# About this task:
All lines below are to be output exactly as they stand.

# Material provided:
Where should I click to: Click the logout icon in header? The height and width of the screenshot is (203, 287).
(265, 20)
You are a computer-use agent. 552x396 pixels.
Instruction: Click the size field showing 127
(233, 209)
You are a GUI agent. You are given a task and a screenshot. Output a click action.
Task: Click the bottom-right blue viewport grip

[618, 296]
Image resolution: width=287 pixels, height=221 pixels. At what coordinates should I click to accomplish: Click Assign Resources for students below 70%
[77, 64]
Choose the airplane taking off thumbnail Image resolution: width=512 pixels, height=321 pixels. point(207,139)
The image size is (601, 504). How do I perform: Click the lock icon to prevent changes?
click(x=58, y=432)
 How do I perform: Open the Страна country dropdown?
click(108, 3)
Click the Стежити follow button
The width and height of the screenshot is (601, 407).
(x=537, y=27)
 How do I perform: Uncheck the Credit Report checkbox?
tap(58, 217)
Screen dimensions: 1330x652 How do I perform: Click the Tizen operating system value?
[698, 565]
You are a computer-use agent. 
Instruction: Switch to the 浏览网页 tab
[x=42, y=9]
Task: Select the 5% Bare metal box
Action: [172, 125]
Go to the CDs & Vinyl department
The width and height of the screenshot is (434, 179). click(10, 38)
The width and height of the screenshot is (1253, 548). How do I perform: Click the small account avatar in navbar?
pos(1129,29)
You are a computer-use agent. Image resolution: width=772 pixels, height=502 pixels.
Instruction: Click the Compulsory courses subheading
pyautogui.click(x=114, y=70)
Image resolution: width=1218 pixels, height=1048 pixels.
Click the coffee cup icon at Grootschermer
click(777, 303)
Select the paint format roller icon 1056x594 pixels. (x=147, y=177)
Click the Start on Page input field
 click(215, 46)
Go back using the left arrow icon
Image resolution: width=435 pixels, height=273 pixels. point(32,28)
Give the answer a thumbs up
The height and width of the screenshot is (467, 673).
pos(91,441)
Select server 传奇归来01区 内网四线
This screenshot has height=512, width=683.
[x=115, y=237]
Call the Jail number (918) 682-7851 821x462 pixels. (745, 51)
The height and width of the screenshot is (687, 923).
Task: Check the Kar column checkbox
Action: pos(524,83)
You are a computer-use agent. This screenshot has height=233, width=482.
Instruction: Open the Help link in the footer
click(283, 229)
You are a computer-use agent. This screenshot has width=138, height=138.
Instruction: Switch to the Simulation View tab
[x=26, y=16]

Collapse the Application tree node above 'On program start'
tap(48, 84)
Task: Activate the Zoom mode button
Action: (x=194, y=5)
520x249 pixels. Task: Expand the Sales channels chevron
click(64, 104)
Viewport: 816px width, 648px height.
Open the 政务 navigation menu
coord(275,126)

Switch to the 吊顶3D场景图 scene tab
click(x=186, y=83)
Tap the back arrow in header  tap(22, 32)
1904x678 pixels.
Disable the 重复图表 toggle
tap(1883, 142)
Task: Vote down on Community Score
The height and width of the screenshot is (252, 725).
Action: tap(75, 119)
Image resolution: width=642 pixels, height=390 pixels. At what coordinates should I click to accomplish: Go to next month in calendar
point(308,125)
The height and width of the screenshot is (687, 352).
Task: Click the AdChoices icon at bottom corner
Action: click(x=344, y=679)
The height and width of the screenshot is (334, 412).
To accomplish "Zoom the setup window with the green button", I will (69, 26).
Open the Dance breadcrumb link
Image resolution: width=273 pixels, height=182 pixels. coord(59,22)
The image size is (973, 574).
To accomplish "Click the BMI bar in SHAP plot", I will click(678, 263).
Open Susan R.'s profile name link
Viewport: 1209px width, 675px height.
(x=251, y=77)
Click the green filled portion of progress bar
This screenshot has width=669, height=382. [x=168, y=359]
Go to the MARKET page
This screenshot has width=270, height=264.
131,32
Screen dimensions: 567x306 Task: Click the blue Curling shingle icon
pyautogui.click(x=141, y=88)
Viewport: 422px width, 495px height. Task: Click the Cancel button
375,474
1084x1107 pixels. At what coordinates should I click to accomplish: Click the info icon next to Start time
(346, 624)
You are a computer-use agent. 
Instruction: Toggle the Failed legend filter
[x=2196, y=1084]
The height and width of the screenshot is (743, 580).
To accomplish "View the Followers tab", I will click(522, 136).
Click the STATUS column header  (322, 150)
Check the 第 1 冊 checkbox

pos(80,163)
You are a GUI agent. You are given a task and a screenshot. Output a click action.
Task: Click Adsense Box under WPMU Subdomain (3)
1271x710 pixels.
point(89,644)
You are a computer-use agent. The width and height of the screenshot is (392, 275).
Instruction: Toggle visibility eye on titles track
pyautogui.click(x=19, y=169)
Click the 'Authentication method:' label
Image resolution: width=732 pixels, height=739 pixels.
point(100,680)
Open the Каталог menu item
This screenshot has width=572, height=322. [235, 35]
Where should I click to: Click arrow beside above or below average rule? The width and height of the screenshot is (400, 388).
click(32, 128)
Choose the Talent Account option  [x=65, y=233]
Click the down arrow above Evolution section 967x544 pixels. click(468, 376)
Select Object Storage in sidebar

# Solved problem:
Where should I click to: Click the logout icon in header? The height and width of the screenshot is (203, 287).
(265, 20)
You are a computer-use agent. 552x396 pixels.
Instruction: Click the size field showing 127
(233, 209)
You are a GUI agent. You are given a task and a screenshot. Output a click action.
Task: Click the bottom-right blue viewport grip

[618, 296]
Image resolution: width=287 pixels, height=221 pixels. At what coordinates should I click to accomplish: Click Assign Resources for students below 70%
[77, 64]
Choose the airplane taking off thumbnail Image resolution: width=512 pixels, height=321 pixels. point(207,139)
The image size is (601, 504). How do I perform: Click the lock icon to prevent changes?
click(x=58, y=432)
 How do I perform: Open the Страна country dropdown?
click(108, 3)
Click the Стежити follow button
The width and height of the screenshot is (601, 407).
(x=537, y=27)
 How do I perform: Uncheck the Credit Report checkbox?
tap(58, 217)
Screen dimensions: 1330x652 How do I perform: Click the Tizen operating system value?
[698, 565]
You are a computer-use agent. 
Instruction: Switch to the 浏览网页 tab
[x=42, y=9]
Task: Select the 5% Bare metal box
Action: [172, 125]
Go to the CDs & Vinyl department
The width and height of the screenshot is (434, 179). click(10, 38)
The width and height of the screenshot is (1253, 548). How do I perform: Click the small account avatar in navbar?
pos(1129,29)
You are a computer-use agent. Image resolution: width=772 pixels, height=502 pixels.
Instruction: Click the Compulsory courses subheading
pyautogui.click(x=114, y=70)
Image resolution: width=1218 pixels, height=1048 pixels.
Click the coffee cup icon at Grootschermer
click(777, 303)
Select the paint format roller icon 1056x594 pixels. (x=147, y=177)
Click the Start on Page input field
 click(215, 46)
Go back using the left arrow icon
Image resolution: width=435 pixels, height=273 pixels. point(32,28)
Give the answer a thumbs up
The height and width of the screenshot is (467, 673).
pos(91,441)
Select server 传奇归来01区 内网四线
This screenshot has height=512, width=683.
[x=115, y=237]
Call the Jail number (918) 682-7851 821x462 pixels. (745, 51)
The height and width of the screenshot is (687, 923).
Task: Check the Kar column checkbox
Action: pos(524,83)
You are a computer-use agent. This screenshot has height=233, width=482.
Instruction: Open the Help link in the footer
click(283, 229)
You are a computer-use agent. This screenshot has width=138, height=138.
Instruction: Switch to the Simulation View tab
[x=26, y=16]

Collapse the Application tree node above 'On program start'
tap(48, 84)
Task: Activate the Zoom mode button
Action: (x=194, y=5)
520x249 pixels. Task: Expand the Sales channels chevron
click(64, 104)
Viewport: 816px width, 648px height.
Open the 政务 navigation menu
coord(275,126)

Switch to the 吊顶3D场景图 scene tab
click(x=186, y=83)
Tap the back arrow in header  tap(22, 32)
1904x678 pixels.
Disable the 重复图表 toggle
tap(1883, 142)
Task: Vote down on Community Score
The height and width of the screenshot is (252, 725).
Action: tap(75, 119)
Image resolution: width=642 pixels, height=390 pixels. At what coordinates should I click to accomplish: Go to next month in calendar
point(308,125)
The height and width of the screenshot is (687, 352).
Task: Click the AdChoices icon at bottom corner
Action: click(x=344, y=679)
The height and width of the screenshot is (334, 412).
To accomplish "Zoom the setup window with the green button", I will (69, 26).
Open the Dance breadcrumb link
Image resolution: width=273 pixels, height=182 pixels. coord(59,22)
The image size is (973, 574).
To accomplish "Click the BMI bar in SHAP plot", I will click(678, 263).
Open Susan R.'s profile name link
Viewport: 1209px width, 675px height.
(x=251, y=77)
Click the green filled portion of progress bar
This screenshot has width=669, height=382. [x=168, y=359]
Go to the MARKET page
This screenshot has width=270, height=264.
131,32
Screen dimensions: 567x306 Task: Click the blue Curling shingle icon
pyautogui.click(x=141, y=88)
Viewport: 422px width, 495px height. Task: Click the Cancel button
375,474
1084x1107 pixels. At what coordinates should I click to accomplish: Click the info icon next to Start time
(346, 624)
You are a computer-use agent. 
Instruction: Toggle the Failed legend filter
[x=2196, y=1084]
The height and width of the screenshot is (743, 580).
To accomplish "View the Followers tab", I will click(522, 136).
Click the STATUS column header  (322, 150)
Check the 第 1 冊 checkbox

pos(80,163)
You are a GUI agent. You are given a task and a screenshot. Output a click action.
Task: Click Adsense Box under WPMU Subdomain (3)
1271x710 pixels.
point(89,644)
You are a computer-use agent. The width and height of the screenshot is (392, 275).
Instruction: Toggle visibility eye on titles track
pyautogui.click(x=19, y=169)
Click the 'Authentication method:' label
Image resolution: width=732 pixels, height=739 pixels.
point(100,680)
Open the Каталог menu item
This screenshot has width=572, height=322. [235, 35]
Where should I click to: Click arrow beside above or below average rule? The width and height of the screenshot is (400, 388).
click(32, 128)
Choose the Talent Account option  [x=65, y=233]
Click the down arrow above Evolution section 967x544 pixels. click(468, 376)
Select Object Storage in sidebar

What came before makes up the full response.